Se l’alunno va male a scuola, la colpa è dell’insegnate

di Giuseppe Cacciatore Commenta

Se l’alunno non è bravo a scuola è colpa dell’insegnate: a questa conclusione è giunta l’autorità scolastica di un istituto americano di Rhode Island, che ha licenziato tutti gli insegnati.

Alla fine dell’anno scolastico, previsto per inizio giugno, tutti i 74 insegnati della Central Falls Senior High School dovranno riordinare la loro cattedra e lasciare la scuola: il comitato scolastico dell’istituto nella cittadina di Central Falls ha infatti deciso rimedi estremi dopo che meno della metà degli studenti dell’unica scuola superiore del luogo erano riusciti a ottenere il titolo di studio in quattro anni. Una lettera blu di licenziamento verrà spedita anche al preside e ad altri 19 dipendenti della scuola.

La mozione, votata a maggioranza dai membri del comitato della scuola, è arrivata dopo settimane di acceso dibattito: la sovrintendente scolastica, Frances Gallo, aveva presentato un piano agli insegnanti per migliorare la prestazione che, in sostanza, chiedeva ai professori di trascorrere più tempo con i loro allievi dopo la scuola, oltre a frequentare corsi di aggiornamento. Gli insegnanti, tuttavia, pretendevano più retribuzione per le ore in più. Ne è nata un disputa. E il risultato è stato il licenziamento. «È stata la decisione più difficile di tutta la mia vita, ma dopo tutto devo adempiere alle direttive federali» ha spiegato Gallo.

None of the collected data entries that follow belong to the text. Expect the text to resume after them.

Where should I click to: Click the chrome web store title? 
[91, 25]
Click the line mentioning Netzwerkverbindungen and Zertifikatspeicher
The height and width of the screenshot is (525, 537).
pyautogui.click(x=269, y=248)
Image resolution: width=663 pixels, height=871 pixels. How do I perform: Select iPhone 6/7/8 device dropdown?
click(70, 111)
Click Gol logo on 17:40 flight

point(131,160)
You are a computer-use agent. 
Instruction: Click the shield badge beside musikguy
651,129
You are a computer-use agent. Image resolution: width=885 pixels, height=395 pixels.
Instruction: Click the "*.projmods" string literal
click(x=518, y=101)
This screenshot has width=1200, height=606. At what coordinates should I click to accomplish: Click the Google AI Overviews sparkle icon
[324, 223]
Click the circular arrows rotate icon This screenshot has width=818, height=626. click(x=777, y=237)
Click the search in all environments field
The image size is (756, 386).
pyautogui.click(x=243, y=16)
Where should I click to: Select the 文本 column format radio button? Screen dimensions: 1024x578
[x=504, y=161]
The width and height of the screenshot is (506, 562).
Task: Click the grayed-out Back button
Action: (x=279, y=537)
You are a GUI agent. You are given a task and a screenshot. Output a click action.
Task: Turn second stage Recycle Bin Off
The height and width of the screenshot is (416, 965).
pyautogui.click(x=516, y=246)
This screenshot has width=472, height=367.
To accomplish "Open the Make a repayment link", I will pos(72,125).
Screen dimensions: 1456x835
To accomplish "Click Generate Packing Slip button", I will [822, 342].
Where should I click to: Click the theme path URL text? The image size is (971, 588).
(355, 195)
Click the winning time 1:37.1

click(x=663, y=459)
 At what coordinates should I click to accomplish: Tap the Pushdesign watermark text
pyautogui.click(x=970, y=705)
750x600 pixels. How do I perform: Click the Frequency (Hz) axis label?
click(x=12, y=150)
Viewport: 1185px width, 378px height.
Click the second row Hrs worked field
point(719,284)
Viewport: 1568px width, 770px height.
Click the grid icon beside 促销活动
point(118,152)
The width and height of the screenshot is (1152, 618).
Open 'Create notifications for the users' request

La scuola pubblica, che tra i suoi ex alunni vanta anche la nota attrice di colore Viola Davis, candidata all’Oscar nel 2009 per la sua interpretazione in «Il dubbio» (Doubt), si trova ora al centro di feroci polemiche.
La decisione presa dal comitato scolastico trova però il plauso del segretario all’istruzione di Barack Obama, Arne Duncan:

«Hanno mostrato coraggio e fatto la cosa giusta per i ragazzi». L’istruzione rimane infatti una priorità nell’agenda dell’amministrazione Obama che nei mesi scorsi ha deciso un investimento sulla scuola che non ha precedenti nella storia americana: oltre quattro miliardi di dollari. Tuttavia, il presidente Usa ha espressamente indicato fra gli obiettivi la valutazione degli insegnanti e l’aggancio delle loro retribuzioni alle performance degli alunni.